理由を聞いたところ、能力社会は一般社会に数の上では敵わないから、とのことだった。


確かにこの能力社会を生きるにつれ、一般社会の強大さは自然と分かっていった。

確かに、数の上では強大だ。

科学兵器も強力だ。

しかし……


やってみなければ分からないではないか


何せ能力者は、一般人を遥かに超える破壊力を有しているのだから。

『選ばれた人間』という言い方は好きではない。

ただただ、実力が上なのだ。


だからこそ……、『ぶっ潰す』

それにはまず、自分達には優秀な指導者が必要だった。

そして指導して欲しいのは

何百年という長い年月、人類に対する悪意を抱いた女。

『悪意をさえずる小鳥』


死なない彼女(あくい)に自分たちはご教授願いたい。


そしてここ最近、能力社会には大きな変化があった。

多くの子供たちが人為的に能力者になったというではないか。

仮にも能力者。

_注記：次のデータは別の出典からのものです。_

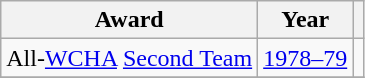
1978–79 [306, 58]
Award [130, 20]
All-WCHA Second Team [130, 58]
Year [306, 20]
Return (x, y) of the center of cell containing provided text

彼らは自分たちの仲間だ。

だがしかし彼らは所詮『まがい物』

噂を聞く限り、彼らは自分たちを仲間だと思っているようだが、思い違いも甚だしい。

彼らと自分たちは全く違うものだ。

だからこそ……


犠牲になるのも仕方あるまい……


「お、来たな」

「そりゃ来るさ、任務だからな」


晴嵐高校の付近にある十三階建てのマンション。

その最上階の一室に入るとすぐに仲間に迎えられた。

同じ『新平和組織』の一員だ。


マンションの一室には複数のモニターが設置されており今も晴嵐高校の周囲の映像を流し続けている。

ここは晴嵐高校を監視する屯所の一つだ。

晴嵐高校の周囲にはこのような屯所が複数設けられていて、常に複数の能力者が駐屯している。

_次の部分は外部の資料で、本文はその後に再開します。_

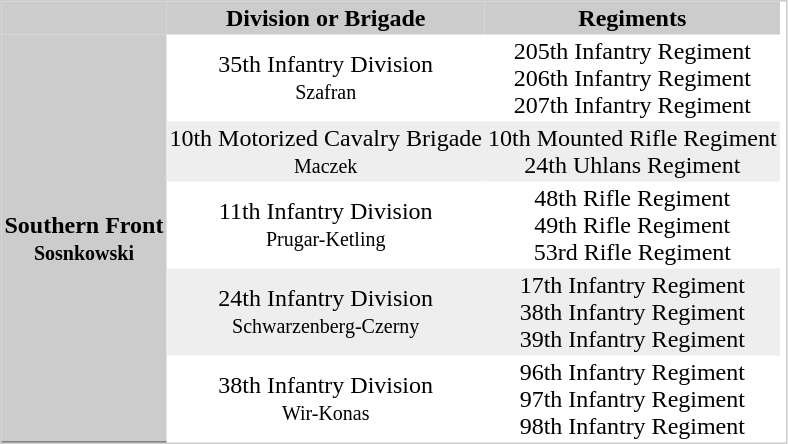
Regiments (632, 18)
17th Infantry Regiment 38th Infantry Regiment 39th Infantry Regiment (632, 312)
35th Infantry Division Szafran (326, 78)
Southern Front Sosnkowski (84, 238)
96th Infantry Regiment 97th Infantry Regiment 98th Infantry Regiment (632, 400)
24th Infantry DivisionSchwarzenberg-Czerny (326, 312)
38th Infantry DivisionWir-Konas (326, 400)
10th Motorized Cavalry Brigade Maczek (326, 152)
205th Infantry Regiment 206th Infantry Regiment 207th Infantry Regiment (632, 78)
48th Rifle Regiment 49th Rifle Regiment 53rd Rifle Regiment (632, 226)
11th Infantry DivisionPrugar-Ketling (326, 226)
10th Mounted Rifle Regiment 24th Uhlans Regiment (632, 152)
Division or Brigade (326, 18)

今もこの第七屯所には自分を含めて4名の能力者がいた。

能力世界は弱肉強食、自衛が基本の世界。

しかし新たに生まれた子供達はまだまだ庇護が必要だ。

能力社会が初めて有した庇護対象。

加えて一般社会の政府もいくら彼らが能力社会の住人になったとしても、経緯が経緯なのでその生存には注意を払っている。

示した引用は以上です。